[Stored data]
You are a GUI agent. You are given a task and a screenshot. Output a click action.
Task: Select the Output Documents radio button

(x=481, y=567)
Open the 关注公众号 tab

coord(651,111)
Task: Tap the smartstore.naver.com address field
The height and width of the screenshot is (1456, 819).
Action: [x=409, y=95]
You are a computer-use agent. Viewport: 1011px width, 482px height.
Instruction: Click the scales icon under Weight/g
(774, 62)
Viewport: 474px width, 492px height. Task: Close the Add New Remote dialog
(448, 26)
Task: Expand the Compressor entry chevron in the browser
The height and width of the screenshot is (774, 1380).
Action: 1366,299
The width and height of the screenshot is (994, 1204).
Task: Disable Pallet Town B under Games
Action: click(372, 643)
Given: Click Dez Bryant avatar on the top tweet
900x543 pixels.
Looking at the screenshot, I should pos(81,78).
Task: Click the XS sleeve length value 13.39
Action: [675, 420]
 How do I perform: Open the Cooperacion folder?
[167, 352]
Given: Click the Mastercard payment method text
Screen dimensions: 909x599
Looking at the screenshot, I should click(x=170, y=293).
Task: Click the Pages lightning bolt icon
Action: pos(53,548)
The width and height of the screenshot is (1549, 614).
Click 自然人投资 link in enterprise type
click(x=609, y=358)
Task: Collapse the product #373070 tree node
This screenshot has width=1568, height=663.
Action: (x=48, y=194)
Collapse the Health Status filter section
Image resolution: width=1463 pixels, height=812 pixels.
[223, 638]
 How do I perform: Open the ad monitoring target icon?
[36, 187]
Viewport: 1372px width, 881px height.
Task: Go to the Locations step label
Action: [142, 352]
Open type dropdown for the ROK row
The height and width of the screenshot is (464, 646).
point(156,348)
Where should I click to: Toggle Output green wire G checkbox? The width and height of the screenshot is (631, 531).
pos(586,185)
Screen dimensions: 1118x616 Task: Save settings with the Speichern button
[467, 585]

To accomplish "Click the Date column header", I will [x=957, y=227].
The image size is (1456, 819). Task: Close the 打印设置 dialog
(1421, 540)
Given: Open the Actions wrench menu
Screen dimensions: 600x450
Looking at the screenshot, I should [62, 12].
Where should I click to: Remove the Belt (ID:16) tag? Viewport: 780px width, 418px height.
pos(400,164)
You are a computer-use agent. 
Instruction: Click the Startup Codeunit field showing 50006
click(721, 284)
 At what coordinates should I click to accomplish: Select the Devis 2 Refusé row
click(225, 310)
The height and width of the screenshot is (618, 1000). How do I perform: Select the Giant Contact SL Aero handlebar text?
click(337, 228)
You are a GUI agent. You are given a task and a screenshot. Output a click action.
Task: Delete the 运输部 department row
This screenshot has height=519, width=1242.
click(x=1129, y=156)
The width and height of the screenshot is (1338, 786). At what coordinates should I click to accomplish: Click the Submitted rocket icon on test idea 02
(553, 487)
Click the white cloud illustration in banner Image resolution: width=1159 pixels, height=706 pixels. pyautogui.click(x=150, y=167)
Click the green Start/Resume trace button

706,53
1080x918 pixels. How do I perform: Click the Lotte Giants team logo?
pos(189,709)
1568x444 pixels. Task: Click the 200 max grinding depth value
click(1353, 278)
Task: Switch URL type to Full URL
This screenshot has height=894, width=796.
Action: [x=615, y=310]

* **Work task**:
Repeat every record exactly as written, please.

* **Result**:
You are a GUI agent. You are given a task and a screenshot. Output a click action.
Task: Select the Output Documents radio button

(x=481, y=567)
Open the 关注公众号 tab

coord(651,111)
Task: Tap the smartstore.naver.com address field
The height and width of the screenshot is (1456, 819).
Action: [x=409, y=95]
You are a computer-use agent. Viewport: 1011px width, 482px height.
Instruction: Click the scales icon under Weight/g
(774, 62)
Viewport: 474px width, 492px height. Task: Close the Add New Remote dialog
(448, 26)
Task: Expand the Compressor entry chevron in the browser
The height and width of the screenshot is (774, 1380).
Action: 1366,299
The width and height of the screenshot is (994, 1204).
Task: Disable Pallet Town B under Games
Action: click(372, 643)
Given: Click Dez Bryant avatar on the top tweet
900x543 pixels.
Looking at the screenshot, I should pos(81,78).
Task: Click the XS sleeve length value 13.39
Action: [675, 420]
 How do I perform: Open the Cooperacion folder?
[167, 352]
Given: Click the Mastercard payment method text
Screen dimensions: 909x599
Looking at the screenshot, I should click(x=170, y=293).
Task: Click the Pages lightning bolt icon
Action: pos(53,548)
The width and height of the screenshot is (1549, 614).
Click 自然人投资 link in enterprise type
click(x=609, y=358)
Task: Collapse the product #373070 tree node
This screenshot has width=1568, height=663.
Action: (x=48, y=194)
Collapse the Health Status filter section
Image resolution: width=1463 pixels, height=812 pixels.
[223, 638]
 How do I perform: Open the ad monitoring target icon?
[36, 187]
Viewport: 1372px width, 881px height.
Task: Go to the Locations step label
Action: [142, 352]
Open type dropdown for the ROK row
The height and width of the screenshot is (464, 646).
point(156,348)
Where should I click to: Toggle Output green wire G checkbox? The width and height of the screenshot is (631, 531).
pos(586,185)
Screen dimensions: 1118x616 Task: Save settings with the Speichern button
[467, 585]

To accomplish "Click the Date column header", I will [x=957, y=227].
The image size is (1456, 819). Task: Close the 打印设置 dialog
(1421, 540)
Given: Open the Actions wrench menu
Screen dimensions: 600x450
Looking at the screenshot, I should [62, 12].
Where should I click to: Remove the Belt (ID:16) tag? Viewport: 780px width, 418px height.
pos(400,164)
You are a computer-use agent. 
Instruction: Click the Startup Codeunit field showing 50006
click(721, 284)
 At what coordinates should I click to accomplish: Select the Devis 2 Refusé row
click(225, 310)
The height and width of the screenshot is (618, 1000). How do I perform: Select the Giant Contact SL Aero handlebar text?
click(337, 228)
You are a GUI agent. You are given a task and a screenshot. Output a click action.
Task: Delete the 运输部 department row
This screenshot has height=519, width=1242.
click(x=1129, y=156)
The width and height of the screenshot is (1338, 786). At what coordinates should I click to accomplish: Click the Submitted rocket icon on test idea 02
(553, 487)
Click the white cloud illustration in banner Image resolution: width=1159 pixels, height=706 pixels. pyautogui.click(x=150, y=167)
Click the green Start/Resume trace button

706,53
1080x918 pixels. How do I perform: Click the Lotte Giants team logo?
pos(189,709)
1568x444 pixels. Task: Click the 200 max grinding depth value
click(1353, 278)
Task: Switch URL type to Full URL
This screenshot has height=894, width=796.
Action: [x=615, y=310]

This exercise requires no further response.